2010 novel by Bob Ong

Ang mga Kaibigan ni Mama Susan is a 2010 mystery novel by Filipino writer Bob Ong published in 2010 by Visprint Inc. It is Ong's eighth book, and his first attempt in the horror/suspense genre.

==Plot==
The story revolves around Gilberto "Galo" P. Manansala, a college student in an unnamed university in Manila, and his journal entries that he writes for one of his college instructors. In the entries he describes how his everyday situations turn into scary situations, how he uncovers various mysteries and horrors, and how he gets deeply involved in these mysteries and horrors and, in the end, cannot escape them.

== Characters ==
Most characters in Galo's journal are people he encounters every day, and some are not described other than having their name mentioned.
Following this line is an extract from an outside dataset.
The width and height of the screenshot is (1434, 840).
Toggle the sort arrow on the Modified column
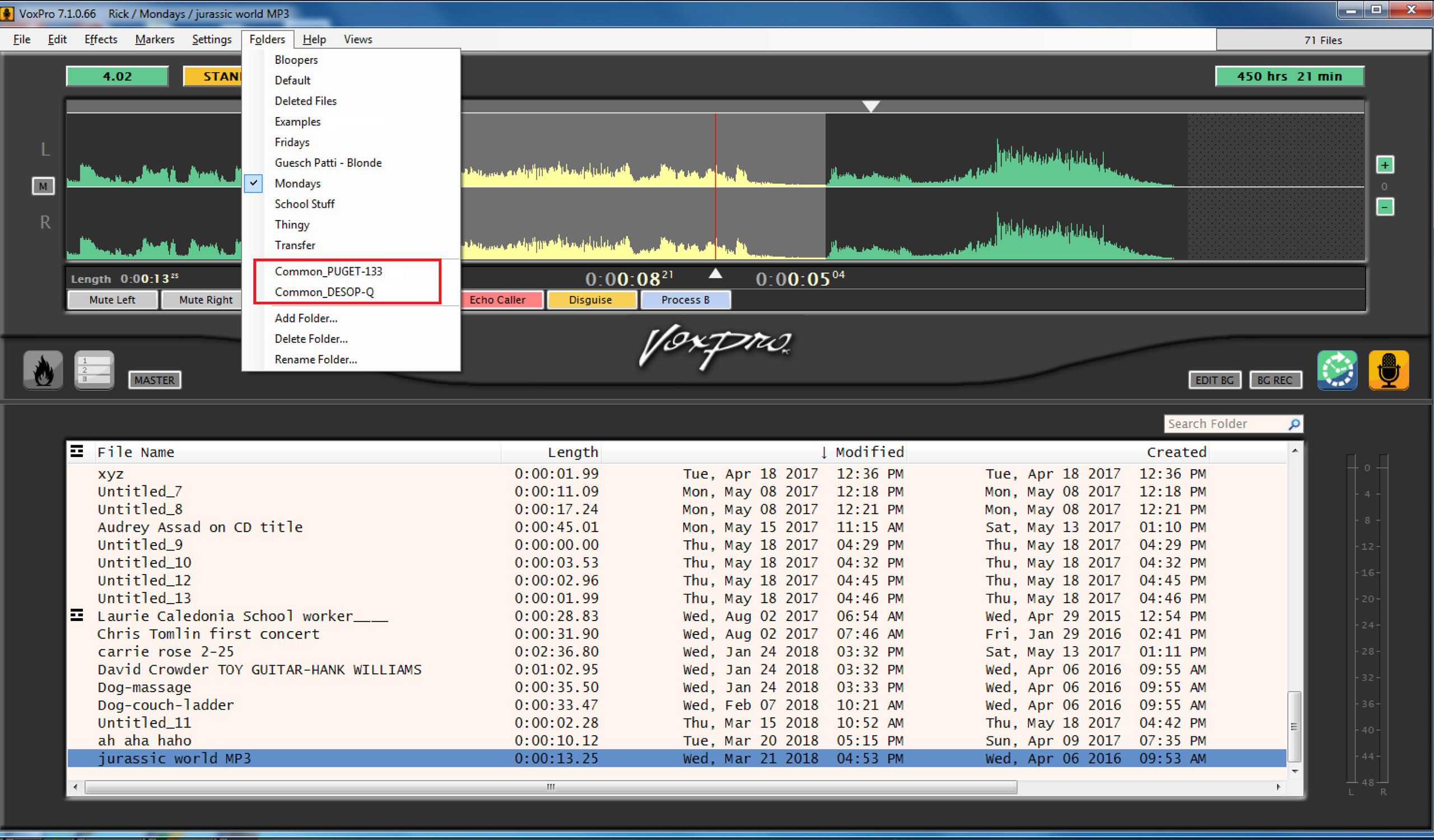(x=825, y=451)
It can be concluded that these people, of whom little is known, are the people that Galo cannot understand very well, and that his thoughts stray away from them because of personal issues.
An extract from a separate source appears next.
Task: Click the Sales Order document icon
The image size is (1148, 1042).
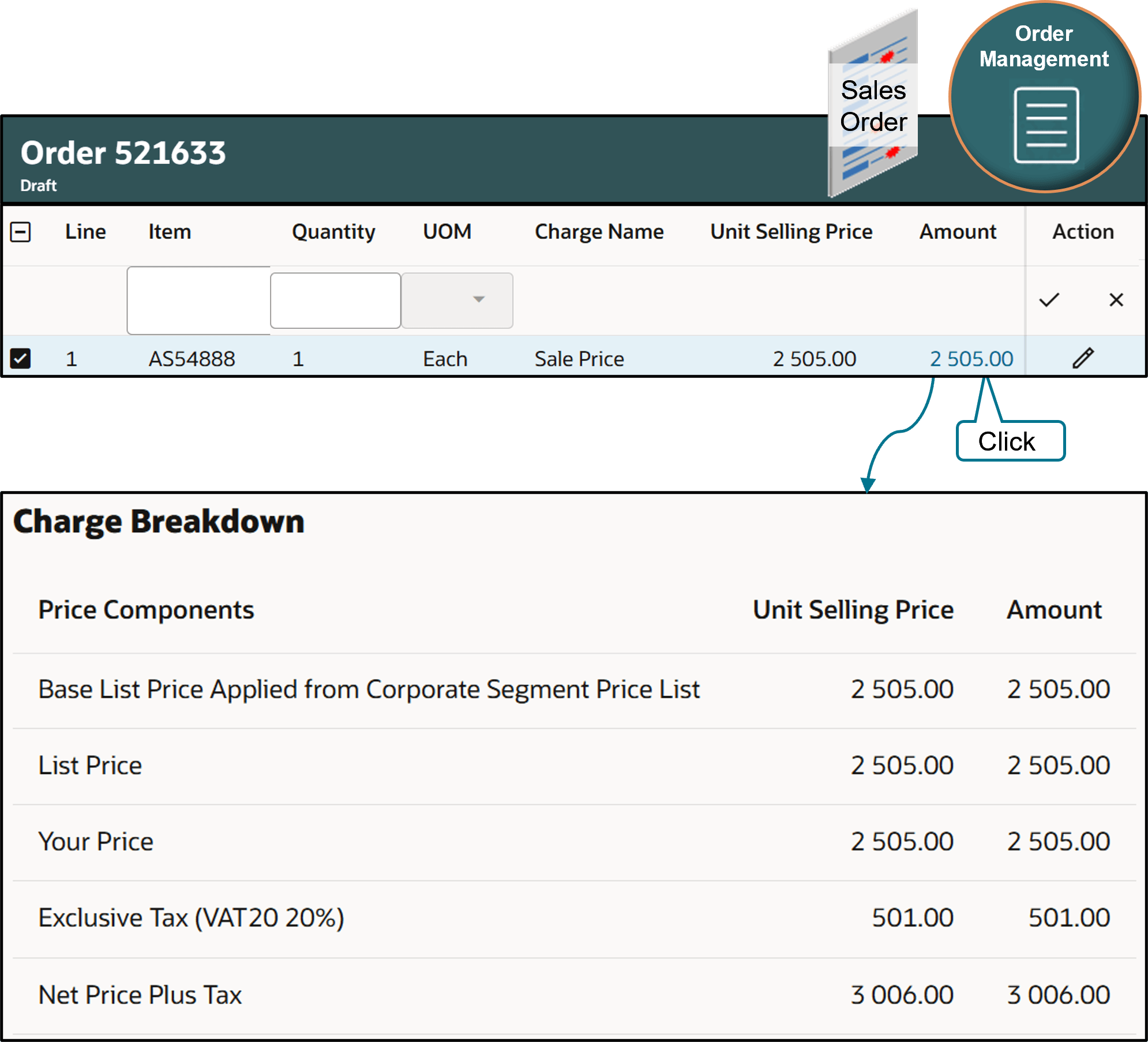Action: coord(871,104)
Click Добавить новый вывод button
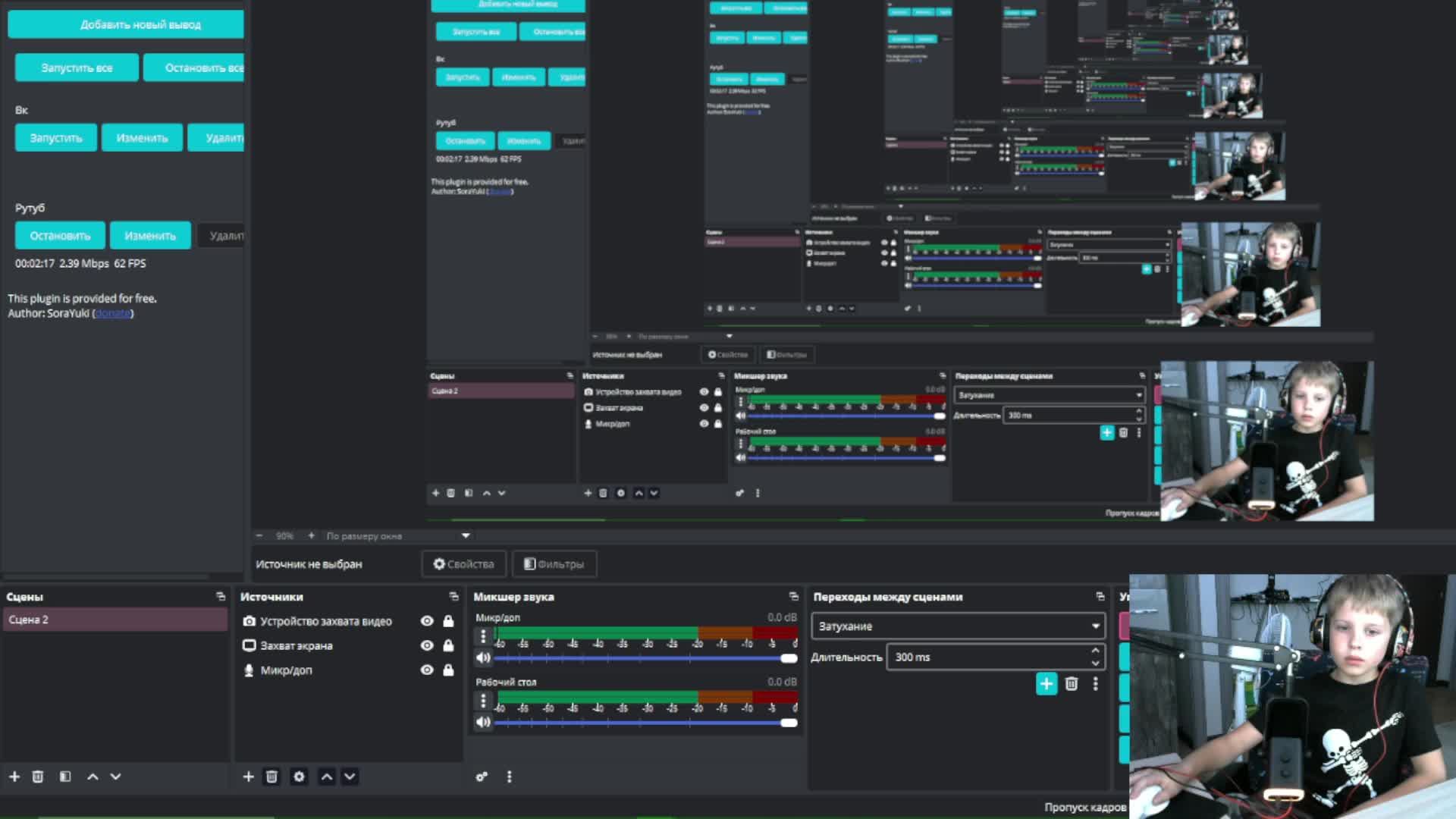 pos(126,24)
- Gilberto "Galo" P. Manansala: The journal's owner. The story is told from his point of view. He is a student at an unidentified college in Manila, living an ordinary life under the care of his aunt. He has lived with this family since high school and he says that he is thankful for everything that his aunt's family has provided him. At sixteen he is young for a college student, and mentions that he started school at a very young age. Little is known about his appearance, except that he wears glasses and has a short haircut which causes him to be teased as a military cadet. He can be described as a typical male college student from his first journal entries, despite family matters. It can also be concluded that he is intelligent because, in his journal, he states that even though he spaces out in class while writing in his journal, he still manages to recite and get the correct answer. He also gets an offer from an instructor to write in a publication. It is hinted that he can play the guitar.
- Tiya Auring: Galo's primary guardian and the sister of Galo's mom. She has four children and is aloof and stern, according to Galo's description. He says that he tries not to get involved with his aunt as long as he can get away with it. She is bossy and loud.
- Tiyo Dindo: Auring's husband and Galo's uncle who secretly helps Galo in paying his tuition without the knowledge of Galo's aunt, Tiya Auring.
- Aling Delia: The right-hand woman of Mama Susan.
- Mama Susan: Galo's grandmother and the leader of a religious group in their province. She is sick when Galo returns to her home and she dies near the end of the story.

==Reception==
Some reviews of the book say that the pace is monotonous; however, it does pick up in the end and cryptic Latin messages embedded in Galo's journal entries add a sense of mystery to the story.

It has become a best seller, ranking first at most book stores in the Philippines.

==Film adaptation==

A possible film adaptation of the book had been teased on Bob Ong's Facebook page in March 2016. On February 6, 2020, it was announced that the book will finally be adapted into film, starring Joshua Garcia as Galo, which will be directed by Chito S. Roño and will be co-produced by Black Sheep Productions and Regal Entertainment.

It was released on May 18, 2023 on Amazon Prime Video.